HEVER: So the Left Party in Germany is saying that there is only one solution, and they want to impose the two-state solution on the Palestinians.

DIERKES: That’s the official position. And there is in my opinion no clear definition at all what falls into the category of antisemitism. The party members should not take action at ideas or joint movements due to many statements of party leaders, like [pregoU] and others, wherever they create the impression of being antisemite or anti-Israel. BDS, the Freedom Flotilla, and the discussion about the alternative Palestinian or Palestinian-Jewish statehood is regularly included in this way of reasoning. Of course, the main purpose of that kind of verdicts and resolutions is to silence the party, foremost that party who thinks different or is even engaged in the solidarity movement.

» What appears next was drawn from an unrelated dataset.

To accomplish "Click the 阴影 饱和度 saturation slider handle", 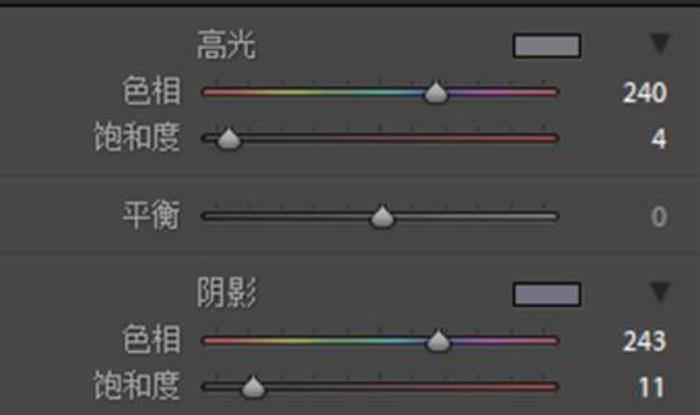I will [x=253, y=387].
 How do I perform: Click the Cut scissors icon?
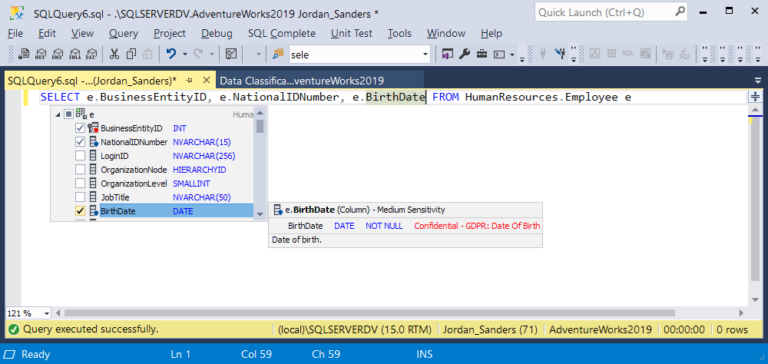[x=114, y=54]
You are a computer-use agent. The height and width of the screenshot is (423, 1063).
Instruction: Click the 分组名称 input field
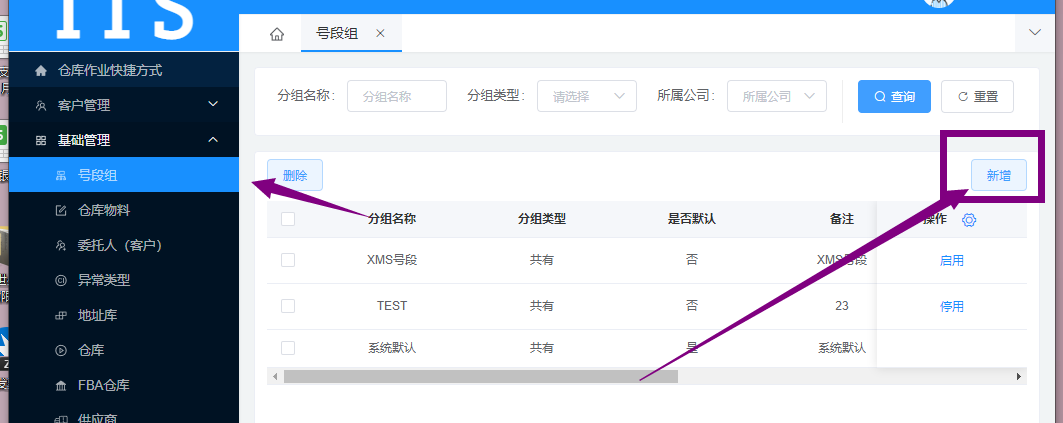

HEVER: For our viewers who don’t know, BDS stands for boycott, divestment, and sanctions, and it’s a global movement to put economic and cultural pressure on Israel to end its colonial, apartheid, and occupation policies. The Freedom Flotilla is a movement which attempts to break the siege on the Gaza Strip by sending ships loaded with humanitarian supplies.

Now, you are describing about the Left Party in Germany something which sounds rather unusual. We see in most countries in Europe and around the world that the left parties tend to be more in solidarity with the Palestinians or at least more critical of Israel. And it’s also consistent with the left politics in general to take the side of the repressed and the weak.

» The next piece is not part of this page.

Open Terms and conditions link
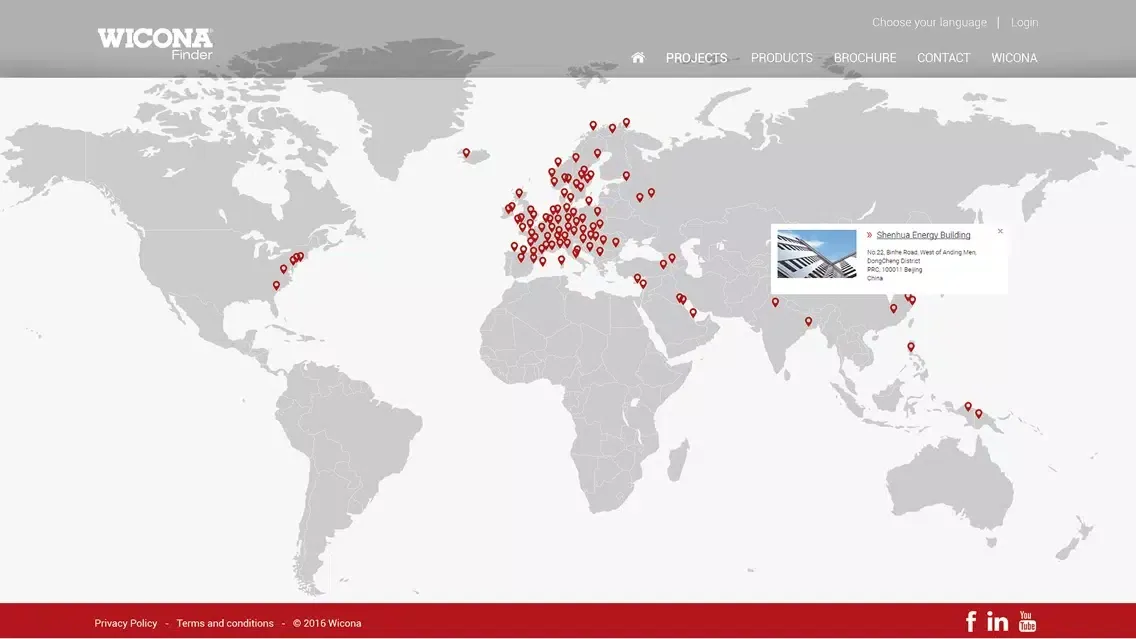The height and width of the screenshot is (639, 1136). [x=225, y=623]
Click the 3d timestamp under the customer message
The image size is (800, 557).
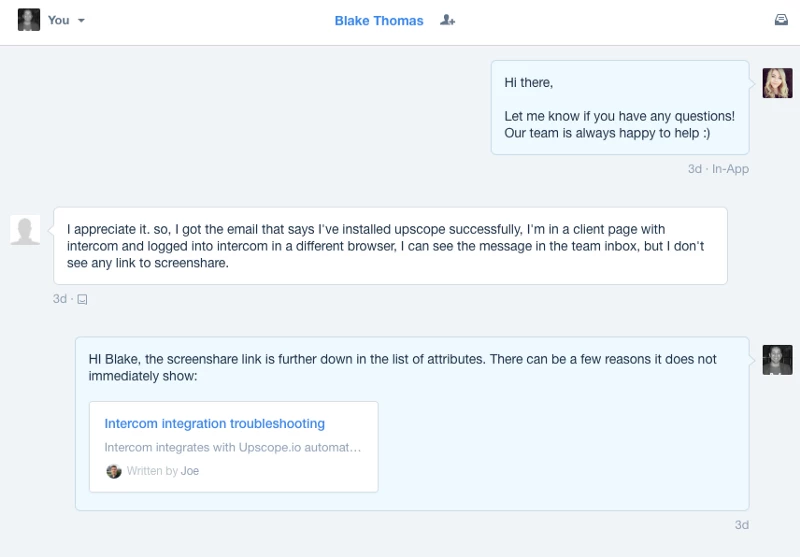(x=60, y=299)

But why would you say that in Germany the situation is so different? Why is the Left Party taking this position of unconditional support to Israel, even to the point where they harass and attack members of the party who express solidarity with Palestinians?

DIERKES: This solidarity movement rightly so criticized this stance, positioning of the party, including many Israeli peace activists and Palestinians. I am fighting with many others to correct these politics of the Left Party. But we still have a long way to go. In my opinion, one main reason for this kind of positioning is to prepare for a governmental coalition if you nowadays in Germany reenter on the [incompr.]

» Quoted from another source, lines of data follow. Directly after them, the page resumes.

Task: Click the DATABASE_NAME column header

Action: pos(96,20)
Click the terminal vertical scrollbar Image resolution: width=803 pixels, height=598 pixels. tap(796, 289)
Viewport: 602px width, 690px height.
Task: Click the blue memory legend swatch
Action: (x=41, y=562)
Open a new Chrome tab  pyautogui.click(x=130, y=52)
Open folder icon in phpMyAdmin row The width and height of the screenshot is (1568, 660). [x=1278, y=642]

HEVER: The federal state of Germany.

DIERKES: The federal state, or in the federation, the government. And you will have it together, let’s say, with the Green Party or Social Democrats. This is one major point, to unconditionally defend the security of Israel as the reason of state, as Angela Merkel put it in 2008 when she gave a speech in the Knesset.

HEVER: Raison d’état, the French term for reason of state. So you’re saying that the mainstream political parties and the right political parties in Germany already support Israel anyway, and the left is willing to adopt this position in order to possibly join the coalition government.

DIERKES: Yes, but it’s also part and parcel of the politics of the Green Party, and it’s still the main reasoning of Social Democrats as well.

HEVER: Well, thank you very much for joining us, Hermann.

DIERKES: Goodbye.

HEVER: And thank you for joining us on The Real News Network.

End

DISCLAIMER: Please note that transcripts for The Real News Network are typed from a recording of the program. TRNN cannot guarantee their complete accuracy.